Selain itu, kegiatan yang menimbulkan pencemaran dan kerusakan lingkungan juga dapat dijerat Undang-Undang Nomor 32 Tahun 2009 tentang Perlindungan dan Pengelolaan Lingkungan Hidup, yaitu:

  • Pasal 98 ayat (1):
    “Setiap orang yang dengan sengaja melakukan perbuatan yang mengakibatkan pencemaran atau perusakan lingkungan hidup, dipidana dengan penjara paling singkat 3 (tiga) tahun dan paling lama 10 (sepuluh) tahun, serta denda paling sedikit Rp3.000.000.000 dan paling banyak Rp10.000.000.000.

Seruan untuk Penertiban dan Transparansi

Fakta di lapangan menunjukkan lemahnya pengawasan terhadap aktivitas tambang di daerah. Alat berat yang bisa beroperasi di wilayah sungai dan perbukitan tanpa izin merupakan bukti bahwa fungsi kontrol pemerintah dan aparat penegak hukum belum berjalan maksimal.

Masyarakat berharap aparat kepolisian, dinas ESDM, dan pemerintah daerah segera melakukan penertiban, penyitaan alat berat, dan penegakan hukum tanpa pandang bulu.
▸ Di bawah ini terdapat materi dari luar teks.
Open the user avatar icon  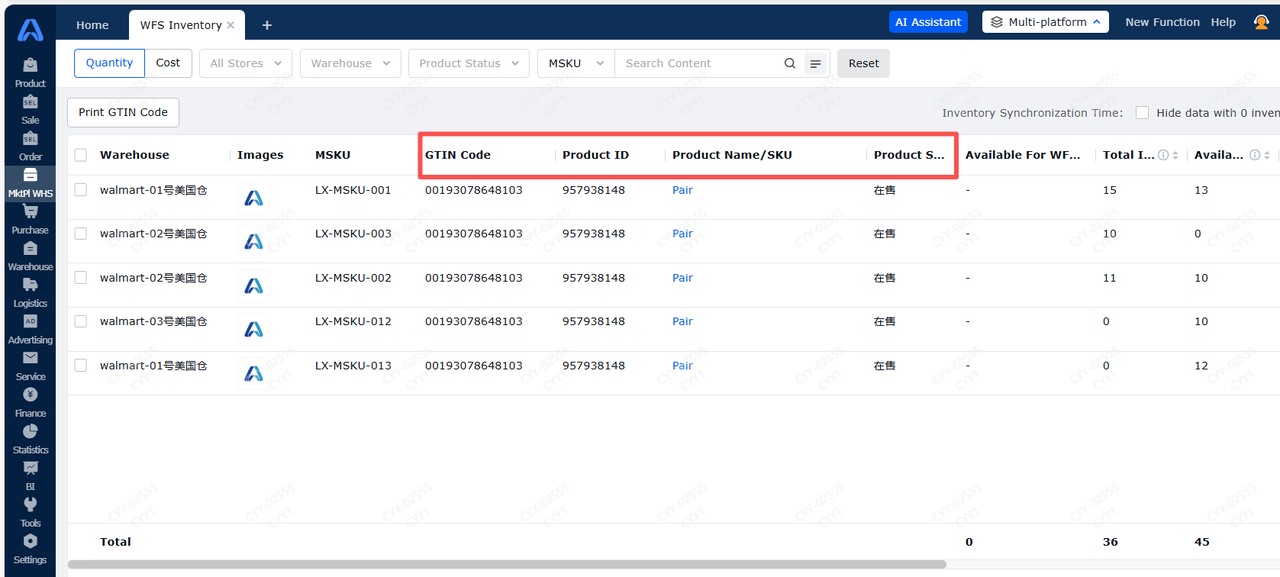click(1261, 22)
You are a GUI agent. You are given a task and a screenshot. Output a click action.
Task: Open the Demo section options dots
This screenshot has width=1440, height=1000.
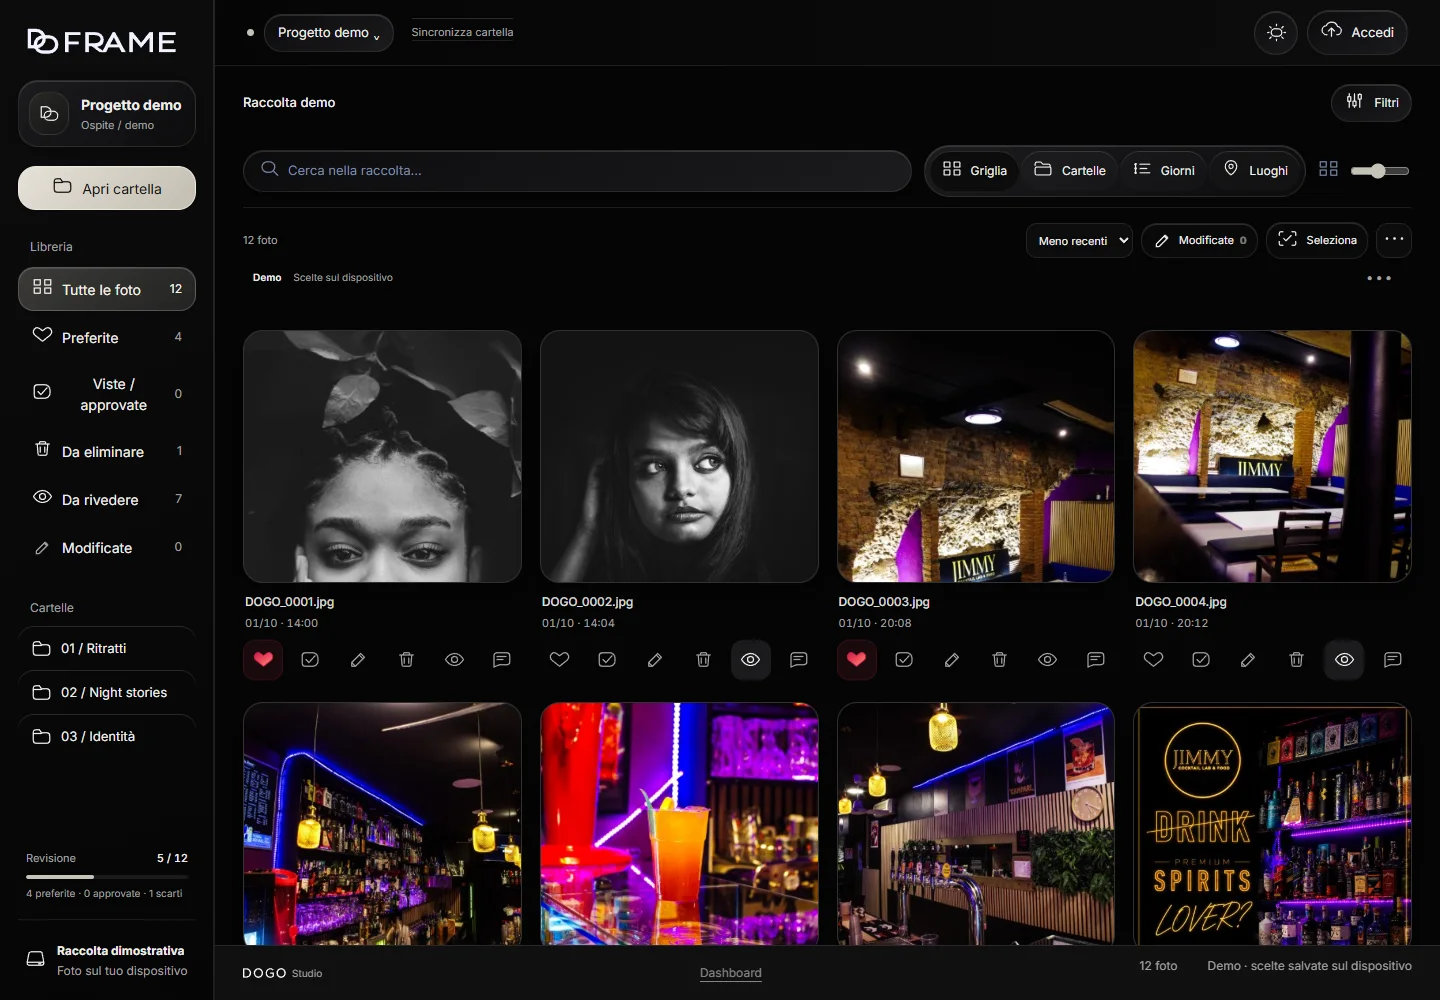click(x=1379, y=278)
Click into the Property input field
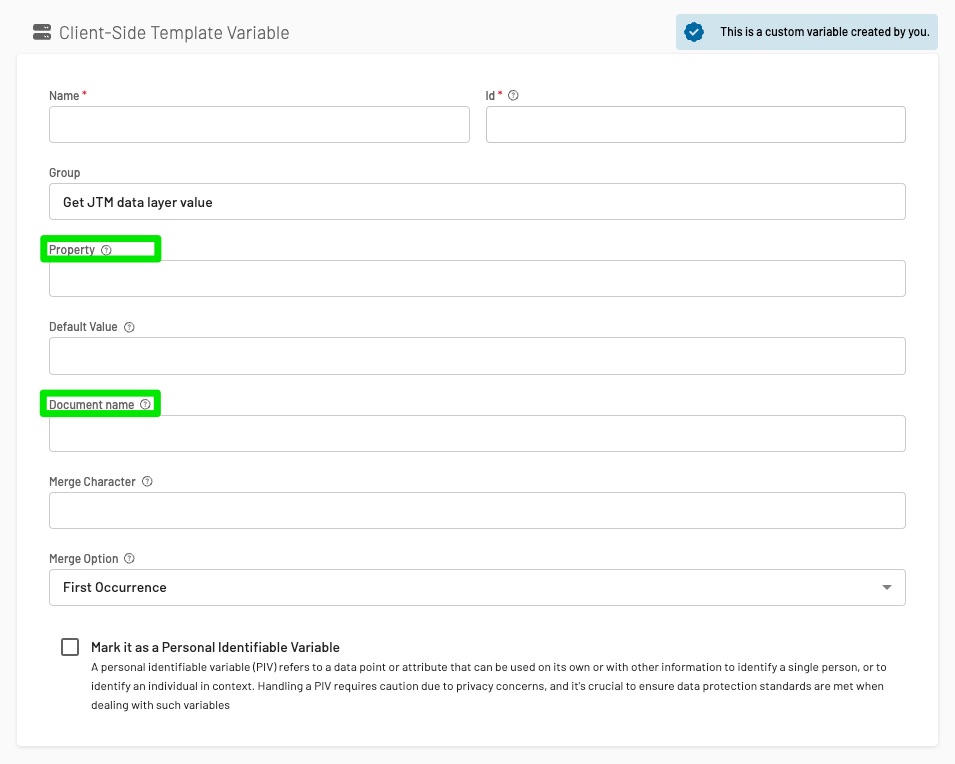The width and height of the screenshot is (955, 764). click(477, 279)
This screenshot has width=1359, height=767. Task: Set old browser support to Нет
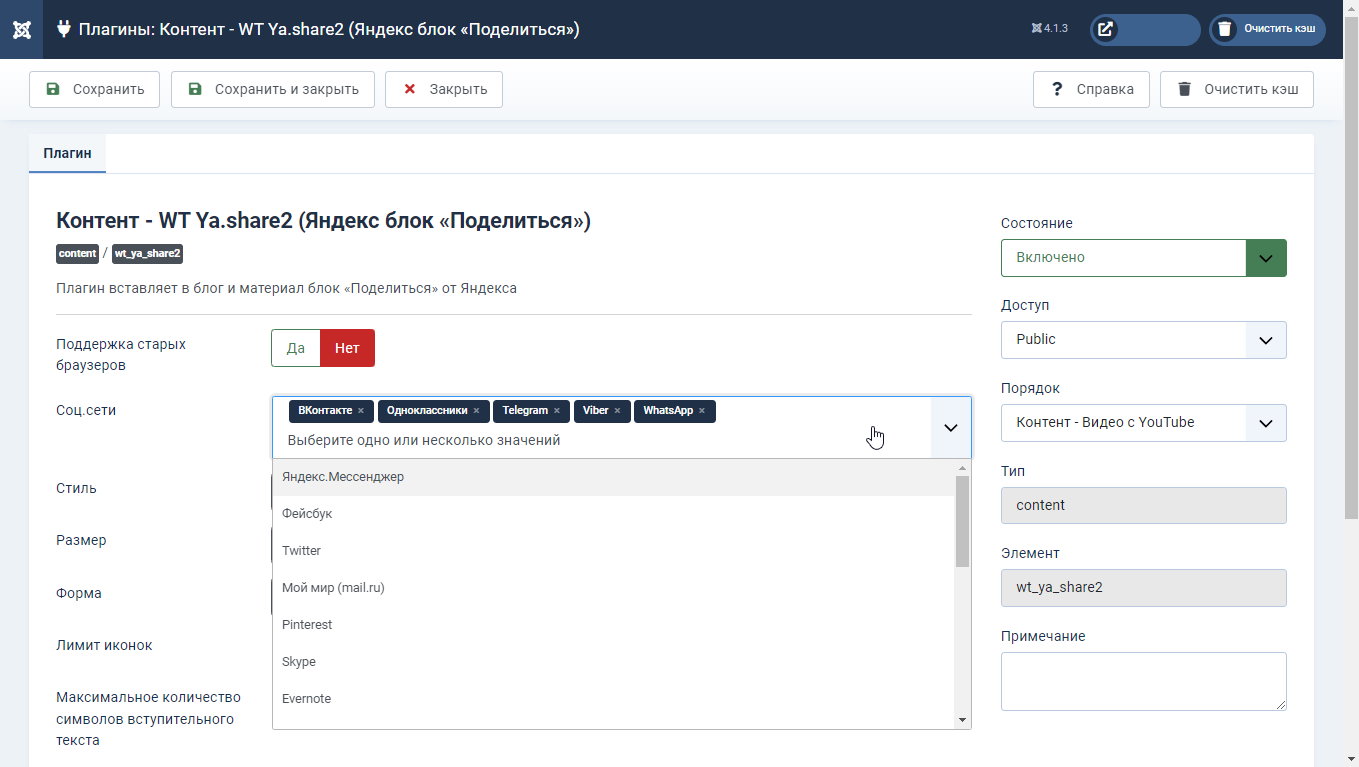pyautogui.click(x=347, y=348)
Penertiban tambang ilegal bukan hanya demi penegakan hukum, tetapi juga untuk menyelamatkan lingkungan dan generasi mendatang.

Apabila dibiarkan, Pasaman Barat berisiko menghadapi bencana ekologis dan kehilangan kepercayaan publik terhadap aparat hukum yang seharusnya menjadi pelindung rakyat dan penegak keadilan.

Catatan Redaksi:

Berita ini disusun berdasarkan dokumentasi visual dan keterangan publik yang beredar di lapangan.

Informasi yang diperoleh masih memerlukan konfirmasi lebih lanjut kepada pihak berwenang, termasuk Polres Pasaman Barat, Dinas ESDM Sumbar, dan instansi lingkungan hidup setempat.

Redaksi berkomitmen untuk terus menelusuri perkembangan kasus ini secara berimbang, sesuai asas jurnalisme investigatif yang bertanggung jawab.